Starting at the line that contains "Task: Click the drawing toolbar grip handle" and stopping at the line that contains "This screenshot has height=574, width=826.", transcribe every line of the material below exactly; pictures stay out.

--- INPUT DATA ---
:::

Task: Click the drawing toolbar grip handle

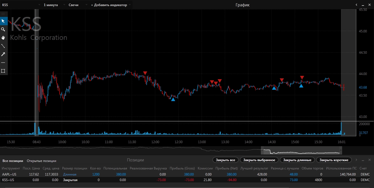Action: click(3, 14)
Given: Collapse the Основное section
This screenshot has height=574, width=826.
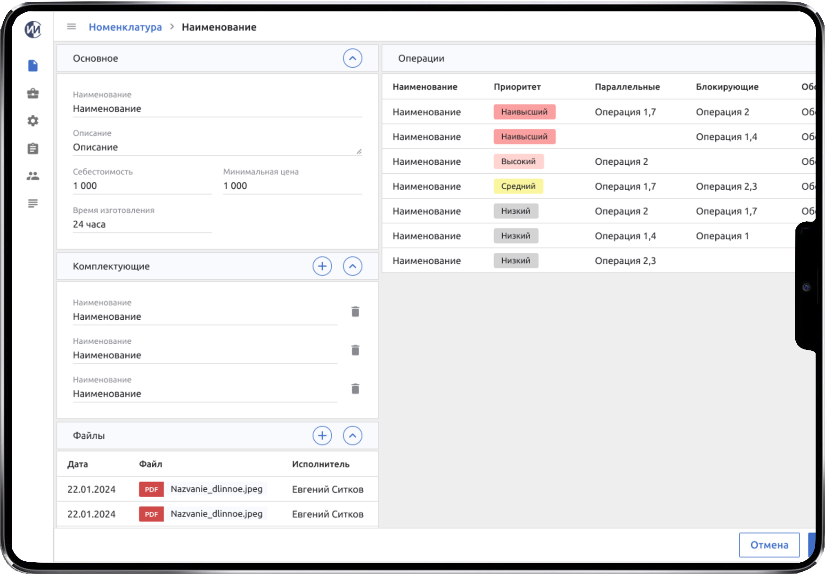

:::

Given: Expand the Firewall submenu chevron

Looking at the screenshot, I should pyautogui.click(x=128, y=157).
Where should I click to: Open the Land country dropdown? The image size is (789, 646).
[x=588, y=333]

:::

--- RESULT OF THE TASK ---
Task: Click the drawing toolbar grip handle

Action: click(3, 14)
Given: Collapse the Основное section
This screenshot has height=574, width=826.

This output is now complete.